This is the third time I have attempted to write this comment. The first failed due to computer problems, and even after running Microsoft Security Essentials to hunt down and kill viruses, I found the PC running so slowly that I abandoned a second attempt. Finally I took the puter to the repair service for virus removal -- a science -- and set to work on the entry using my PC at work. Now, a suspicious (paranoid?) person might say, "It was those crafty Christians sabotaging your efforts, putting a virus on my PC so that I wouldn't be able to write a comment for AtheistNexus debunking prayer and miraculous events. That sort of thinking is itself post hoc (prayer, miracle) thinking. How can I just know that Franklin Graham or Mike Huckabee arranged for a hacker to put a virus on my computer when it could just as easily have been the employee of a Russian oligarch or an Iranian mullah? Or a 16-year-old nerd sending out viral greetings indiscriminately just for the thrill of it. No, the believer simply must leap to (however unlikely) conclusions. The main reason Ms. Bajc believes in miracles is that they're commonplace yet no more susceptible of proof.

During my attempts to write this piece, after I gave up on the PC that is in the shop, I turned to a backlog of magazines to which I have subscribed. It was at this point that I stumbled upon a back issue of Time with a story about Seth MacFarlane and the movie, Ted. I had known that MacFarlane was an atheist, that he produced the new Cosmos with Neil deGrasse Tyson," and that he had produced brought several very popular TV shows into creation on Fox. What I had not known -- although there are abundant web sites mentioning it -- is that he was one of ten celebrities who failed to board one of the flights that that Muslim jihadists boarded on 9/11. In fact, MacFarlane had a reservation on the Boston plane, but he missed the flight. Ms. Bajc would say it was a miracle he missed it, but MacFarlane told the magazine he regarded the affair as an operation of chance.

- - -

## Task statement
List every person named in the comment on prayer and miracles.

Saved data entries
- - -

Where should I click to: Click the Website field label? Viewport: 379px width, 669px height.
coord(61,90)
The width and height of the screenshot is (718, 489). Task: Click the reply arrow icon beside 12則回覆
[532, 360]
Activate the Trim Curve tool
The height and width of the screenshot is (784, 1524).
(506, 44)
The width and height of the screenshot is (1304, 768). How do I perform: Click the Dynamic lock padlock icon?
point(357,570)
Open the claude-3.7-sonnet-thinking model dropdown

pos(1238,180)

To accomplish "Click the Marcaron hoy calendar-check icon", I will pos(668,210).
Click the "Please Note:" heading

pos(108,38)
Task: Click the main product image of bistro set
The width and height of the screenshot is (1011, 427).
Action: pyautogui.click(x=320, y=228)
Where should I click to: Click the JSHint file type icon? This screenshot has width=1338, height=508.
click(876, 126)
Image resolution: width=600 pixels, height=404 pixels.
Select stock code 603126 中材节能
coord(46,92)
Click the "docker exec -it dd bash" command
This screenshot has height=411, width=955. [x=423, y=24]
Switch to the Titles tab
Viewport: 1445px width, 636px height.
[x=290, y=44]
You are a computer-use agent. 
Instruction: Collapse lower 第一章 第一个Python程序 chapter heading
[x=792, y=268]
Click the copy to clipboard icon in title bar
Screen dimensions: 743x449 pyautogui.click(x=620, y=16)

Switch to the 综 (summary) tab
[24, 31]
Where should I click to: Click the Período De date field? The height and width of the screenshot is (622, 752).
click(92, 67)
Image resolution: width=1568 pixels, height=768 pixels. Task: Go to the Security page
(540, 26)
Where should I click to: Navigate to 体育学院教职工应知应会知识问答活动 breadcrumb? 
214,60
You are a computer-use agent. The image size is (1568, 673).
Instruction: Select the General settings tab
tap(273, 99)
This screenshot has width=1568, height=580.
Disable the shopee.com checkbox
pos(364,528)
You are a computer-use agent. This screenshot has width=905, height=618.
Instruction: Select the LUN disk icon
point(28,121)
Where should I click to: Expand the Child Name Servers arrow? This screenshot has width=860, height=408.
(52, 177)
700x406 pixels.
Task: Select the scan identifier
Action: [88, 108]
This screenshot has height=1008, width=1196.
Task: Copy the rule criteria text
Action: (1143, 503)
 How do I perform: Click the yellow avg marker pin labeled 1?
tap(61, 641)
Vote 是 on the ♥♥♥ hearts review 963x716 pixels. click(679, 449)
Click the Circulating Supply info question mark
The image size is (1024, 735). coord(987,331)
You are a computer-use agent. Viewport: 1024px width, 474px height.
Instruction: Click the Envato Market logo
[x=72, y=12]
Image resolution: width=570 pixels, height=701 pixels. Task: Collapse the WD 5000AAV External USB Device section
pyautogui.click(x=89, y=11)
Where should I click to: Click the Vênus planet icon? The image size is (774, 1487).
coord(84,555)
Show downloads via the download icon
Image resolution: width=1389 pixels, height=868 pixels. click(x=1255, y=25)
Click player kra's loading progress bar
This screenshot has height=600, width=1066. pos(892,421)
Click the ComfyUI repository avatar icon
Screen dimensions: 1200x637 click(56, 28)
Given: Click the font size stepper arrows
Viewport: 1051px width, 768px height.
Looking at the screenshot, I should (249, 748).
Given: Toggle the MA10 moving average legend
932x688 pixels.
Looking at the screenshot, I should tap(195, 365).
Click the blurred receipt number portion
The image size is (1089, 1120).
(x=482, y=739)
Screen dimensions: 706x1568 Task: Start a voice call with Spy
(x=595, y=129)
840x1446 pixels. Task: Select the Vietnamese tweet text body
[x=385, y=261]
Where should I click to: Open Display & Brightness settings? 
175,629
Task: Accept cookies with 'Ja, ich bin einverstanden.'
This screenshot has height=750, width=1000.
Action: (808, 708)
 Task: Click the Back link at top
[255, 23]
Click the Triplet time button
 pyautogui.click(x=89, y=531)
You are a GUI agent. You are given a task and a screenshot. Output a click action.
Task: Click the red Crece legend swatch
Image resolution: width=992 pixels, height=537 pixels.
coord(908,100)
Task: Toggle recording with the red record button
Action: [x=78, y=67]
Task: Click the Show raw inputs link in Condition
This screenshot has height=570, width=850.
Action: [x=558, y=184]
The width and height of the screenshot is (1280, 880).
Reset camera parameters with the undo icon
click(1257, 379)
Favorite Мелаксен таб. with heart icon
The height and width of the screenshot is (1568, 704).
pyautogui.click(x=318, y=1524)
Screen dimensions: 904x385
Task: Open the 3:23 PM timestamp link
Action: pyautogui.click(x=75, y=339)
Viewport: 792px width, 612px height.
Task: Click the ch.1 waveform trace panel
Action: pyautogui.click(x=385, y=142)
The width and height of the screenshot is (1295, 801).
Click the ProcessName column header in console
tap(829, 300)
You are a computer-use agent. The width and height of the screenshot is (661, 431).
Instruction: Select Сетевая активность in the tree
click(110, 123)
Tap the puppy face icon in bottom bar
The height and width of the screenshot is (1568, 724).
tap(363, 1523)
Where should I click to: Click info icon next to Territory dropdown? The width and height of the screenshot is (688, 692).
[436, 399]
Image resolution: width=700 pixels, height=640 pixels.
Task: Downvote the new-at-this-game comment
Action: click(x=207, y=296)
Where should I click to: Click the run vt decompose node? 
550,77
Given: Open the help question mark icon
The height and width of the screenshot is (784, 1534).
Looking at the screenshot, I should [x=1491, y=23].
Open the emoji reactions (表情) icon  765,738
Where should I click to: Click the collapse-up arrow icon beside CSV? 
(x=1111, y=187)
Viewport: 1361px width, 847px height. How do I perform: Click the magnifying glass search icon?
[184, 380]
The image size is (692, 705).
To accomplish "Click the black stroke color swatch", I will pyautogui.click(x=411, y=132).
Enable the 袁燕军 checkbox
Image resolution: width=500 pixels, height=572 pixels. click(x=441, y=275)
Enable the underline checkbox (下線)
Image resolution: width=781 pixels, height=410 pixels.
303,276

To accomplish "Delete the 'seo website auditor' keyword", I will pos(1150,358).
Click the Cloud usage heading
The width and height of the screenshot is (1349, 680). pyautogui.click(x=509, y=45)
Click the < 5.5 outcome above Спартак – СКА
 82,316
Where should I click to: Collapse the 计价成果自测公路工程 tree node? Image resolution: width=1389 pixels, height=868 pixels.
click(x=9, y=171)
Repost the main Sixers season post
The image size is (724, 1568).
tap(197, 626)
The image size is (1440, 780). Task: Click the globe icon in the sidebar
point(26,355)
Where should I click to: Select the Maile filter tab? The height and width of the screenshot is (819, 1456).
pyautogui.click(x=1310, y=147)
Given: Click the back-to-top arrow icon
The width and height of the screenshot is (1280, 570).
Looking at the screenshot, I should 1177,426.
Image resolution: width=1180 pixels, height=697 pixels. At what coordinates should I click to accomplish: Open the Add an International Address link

- - -

## Answer section
Franklin Graham, Mike Huckabee, Ms. Bajc, Seth MacFarlane, Neil deGrasse Tyson